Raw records
::::
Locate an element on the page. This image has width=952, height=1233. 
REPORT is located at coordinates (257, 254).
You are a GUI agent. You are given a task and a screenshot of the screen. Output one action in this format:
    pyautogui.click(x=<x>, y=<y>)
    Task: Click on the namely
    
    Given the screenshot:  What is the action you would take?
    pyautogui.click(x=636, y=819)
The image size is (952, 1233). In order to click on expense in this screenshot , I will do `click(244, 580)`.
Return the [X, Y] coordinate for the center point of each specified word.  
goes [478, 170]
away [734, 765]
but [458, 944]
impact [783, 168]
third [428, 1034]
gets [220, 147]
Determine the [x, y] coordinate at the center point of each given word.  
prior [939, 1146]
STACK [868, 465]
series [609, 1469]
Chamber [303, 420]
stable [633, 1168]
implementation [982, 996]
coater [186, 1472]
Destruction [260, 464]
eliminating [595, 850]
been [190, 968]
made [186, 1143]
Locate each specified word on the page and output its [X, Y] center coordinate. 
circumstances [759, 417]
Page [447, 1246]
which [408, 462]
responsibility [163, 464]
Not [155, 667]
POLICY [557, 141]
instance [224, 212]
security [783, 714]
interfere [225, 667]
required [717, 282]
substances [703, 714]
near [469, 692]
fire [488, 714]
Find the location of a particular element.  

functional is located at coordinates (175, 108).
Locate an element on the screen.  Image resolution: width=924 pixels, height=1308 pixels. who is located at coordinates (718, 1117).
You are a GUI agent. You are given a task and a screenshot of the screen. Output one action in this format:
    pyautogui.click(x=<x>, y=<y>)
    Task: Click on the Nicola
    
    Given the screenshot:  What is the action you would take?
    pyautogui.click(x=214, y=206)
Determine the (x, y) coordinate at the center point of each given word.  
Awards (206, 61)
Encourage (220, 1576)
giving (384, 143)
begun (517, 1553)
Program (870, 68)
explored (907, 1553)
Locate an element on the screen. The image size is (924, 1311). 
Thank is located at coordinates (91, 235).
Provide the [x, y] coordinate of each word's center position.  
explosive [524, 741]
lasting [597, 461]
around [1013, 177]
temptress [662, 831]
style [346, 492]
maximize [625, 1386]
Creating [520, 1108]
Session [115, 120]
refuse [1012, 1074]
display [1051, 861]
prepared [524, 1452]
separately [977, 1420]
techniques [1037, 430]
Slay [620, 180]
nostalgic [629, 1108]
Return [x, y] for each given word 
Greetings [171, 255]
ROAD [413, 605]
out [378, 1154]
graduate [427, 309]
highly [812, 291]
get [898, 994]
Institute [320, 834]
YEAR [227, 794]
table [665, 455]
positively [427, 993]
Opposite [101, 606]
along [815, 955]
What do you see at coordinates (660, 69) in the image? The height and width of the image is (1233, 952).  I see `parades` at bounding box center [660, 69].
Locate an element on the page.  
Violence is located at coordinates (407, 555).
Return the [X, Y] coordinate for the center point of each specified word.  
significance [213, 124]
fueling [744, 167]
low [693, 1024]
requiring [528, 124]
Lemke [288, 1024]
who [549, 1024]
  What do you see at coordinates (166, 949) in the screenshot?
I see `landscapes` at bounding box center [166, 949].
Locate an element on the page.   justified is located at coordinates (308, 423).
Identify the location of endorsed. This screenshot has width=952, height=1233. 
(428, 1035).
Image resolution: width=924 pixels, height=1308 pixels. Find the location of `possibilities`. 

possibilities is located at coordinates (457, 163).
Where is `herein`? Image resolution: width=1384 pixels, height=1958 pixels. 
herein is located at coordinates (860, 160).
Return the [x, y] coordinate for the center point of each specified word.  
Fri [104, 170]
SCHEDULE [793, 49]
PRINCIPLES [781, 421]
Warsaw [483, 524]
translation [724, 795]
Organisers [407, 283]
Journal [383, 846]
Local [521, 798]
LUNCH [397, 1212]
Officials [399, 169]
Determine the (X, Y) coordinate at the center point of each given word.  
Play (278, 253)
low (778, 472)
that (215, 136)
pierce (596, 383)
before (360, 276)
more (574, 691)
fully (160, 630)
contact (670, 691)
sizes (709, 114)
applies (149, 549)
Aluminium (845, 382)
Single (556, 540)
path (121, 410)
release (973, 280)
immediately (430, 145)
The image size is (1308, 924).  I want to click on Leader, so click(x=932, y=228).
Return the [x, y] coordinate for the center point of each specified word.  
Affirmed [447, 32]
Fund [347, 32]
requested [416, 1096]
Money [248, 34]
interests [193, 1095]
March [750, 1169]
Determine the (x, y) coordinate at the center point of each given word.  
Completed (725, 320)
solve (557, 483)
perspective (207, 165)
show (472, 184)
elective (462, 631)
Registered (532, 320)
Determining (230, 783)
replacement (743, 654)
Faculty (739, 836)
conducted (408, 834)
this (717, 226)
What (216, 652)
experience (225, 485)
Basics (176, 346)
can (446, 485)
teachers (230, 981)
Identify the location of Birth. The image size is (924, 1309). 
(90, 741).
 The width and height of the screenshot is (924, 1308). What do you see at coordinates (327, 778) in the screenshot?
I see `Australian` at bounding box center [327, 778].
::::
* Job *
Can you write out every line of the records above precisely as they appear?

* Completed task *
Locate an element on the page. This image has width=952, height=1233. 
REPORT is located at coordinates (257, 254).
You are a GUI agent. You are given a task and a screenshot of the screen. Output one action in this format:
    pyautogui.click(x=<x>, y=<y>)
    Task: Click on the namely
    
    Given the screenshot:  What is the action you would take?
    pyautogui.click(x=636, y=819)
The image size is (952, 1233). In order to click on expense in this screenshot , I will do `click(244, 580)`.
Return the [X, Y] coordinate for the center point of each specified word.  
goes [478, 170]
away [734, 765]
but [458, 944]
impact [783, 168]
third [428, 1034]
gets [220, 147]
Determine the [x, y] coordinate at the center point of each given word.  
prior [939, 1146]
STACK [868, 465]
series [609, 1469]
Chamber [303, 420]
stable [633, 1168]
implementation [982, 996]
coater [186, 1472]
Destruction [260, 464]
eliminating [595, 850]
been [190, 968]
made [186, 1143]
Locate each specified word on the page and output its [X, Y] center coordinate. 
circumstances [759, 417]
Page [447, 1246]
which [408, 462]
responsibility [163, 464]
Not [155, 667]
POLICY [557, 141]
instance [224, 212]
security [783, 714]
interfere [225, 667]
required [717, 282]
substances [703, 714]
near [469, 692]
fire [488, 714]
Find the location of a particular element.  

functional is located at coordinates (175, 108).
Locate an element on the screen.  Image resolution: width=924 pixels, height=1308 pixels. who is located at coordinates (718, 1117).
You are a GUI agent. You are given a task and a screenshot of the screen. Output one action in this format:
    pyautogui.click(x=<x>, y=<y>)
    Task: Click on the Nicola
    
    Given the screenshot:  What is the action you would take?
    pyautogui.click(x=214, y=206)
Determine the (x, y) coordinate at the center point of each given word.  
Awards (206, 61)
Encourage (220, 1576)
giving (384, 143)
begun (517, 1553)
Program (870, 68)
explored (907, 1553)
Locate an element on the screen. The image size is (924, 1311). 
Thank is located at coordinates (91, 235).
Provide the [x, y] coordinate of each word's center position.  
explosive [524, 741]
lasting [597, 461]
around [1013, 177]
temptress [662, 831]
style [346, 492]
maximize [625, 1386]
Creating [520, 1108]
Session [115, 120]
refuse [1012, 1074]
display [1051, 861]
prepared [524, 1452]
separately [977, 1420]
techniques [1037, 430]
Slay [620, 180]
nostalgic [629, 1108]
Return [x, y] for each given word 
Greetings [171, 255]
ROAD [413, 605]
out [378, 1154]
graduate [427, 309]
highly [812, 291]
get [898, 994]
Institute [320, 834]
YEAR [227, 794]
table [665, 455]
positively [427, 993]
Opposite [101, 606]
along [815, 955]
What do you see at coordinates (660, 69) in the image? The height and width of the image is (1233, 952).  I see `parades` at bounding box center [660, 69].
Locate an element on the page.  
Violence is located at coordinates (407, 555).
Return the [X, Y] coordinate for the center point of each specified word.  
significance [213, 124]
fueling [744, 167]
low [693, 1024]
requiring [528, 124]
Lemke [288, 1024]
who [549, 1024]
  What do you see at coordinates (166, 949) in the screenshot?
I see `landscapes` at bounding box center [166, 949].
Locate an element on the page.   justified is located at coordinates (308, 423).
Identify the location of endorsed. This screenshot has width=952, height=1233. 
(428, 1035).
Image resolution: width=924 pixels, height=1308 pixels. Find the location of `possibilities`. 

possibilities is located at coordinates (457, 163).
Where is `herein`? Image resolution: width=1384 pixels, height=1958 pixels. 
herein is located at coordinates (860, 160).
Return the [x, y] coordinate for the center point of each specified word.  
Fri [104, 170]
SCHEDULE [793, 49]
PRINCIPLES [781, 421]
Warsaw [483, 524]
translation [724, 795]
Organisers [407, 283]
Journal [383, 846]
Local [521, 798]
LUNCH [397, 1212]
Officials [399, 169]
Determine the (X, Y) coordinate at the center point of each given word.  
Play (278, 253)
low (778, 472)
that (215, 136)
pierce (596, 383)
before (360, 276)
more (574, 691)
fully (160, 630)
contact (670, 691)
sizes (709, 114)
applies (149, 549)
Aluminium (845, 382)
Single (556, 540)
path (121, 410)
release (973, 280)
immediately (430, 145)
The image size is (1308, 924).  I want to click on Leader, so click(x=932, y=228).
Return the [x, y] coordinate for the center point of each specified word.  
Affirmed [447, 32]
Fund [347, 32]
requested [416, 1096]
Money [248, 34]
interests [193, 1095]
March [750, 1169]
Determine the (x, y) coordinate at the center point of each given word.  
Completed (725, 320)
solve (557, 483)
perspective (207, 165)
show (472, 184)
elective (462, 631)
Registered (532, 320)
Determining (230, 783)
replacement (743, 654)
Faculty (739, 836)
conducted (408, 834)
this (717, 226)
What (216, 652)
experience (225, 485)
Basics (176, 346)
can (446, 485)
teachers (230, 981)
Identify the location of Birth. The image size is (924, 1309). 
(90, 741).
 The width and height of the screenshot is (924, 1308). What do you see at coordinates (327, 778) in the screenshot?
I see `Australian` at bounding box center [327, 778].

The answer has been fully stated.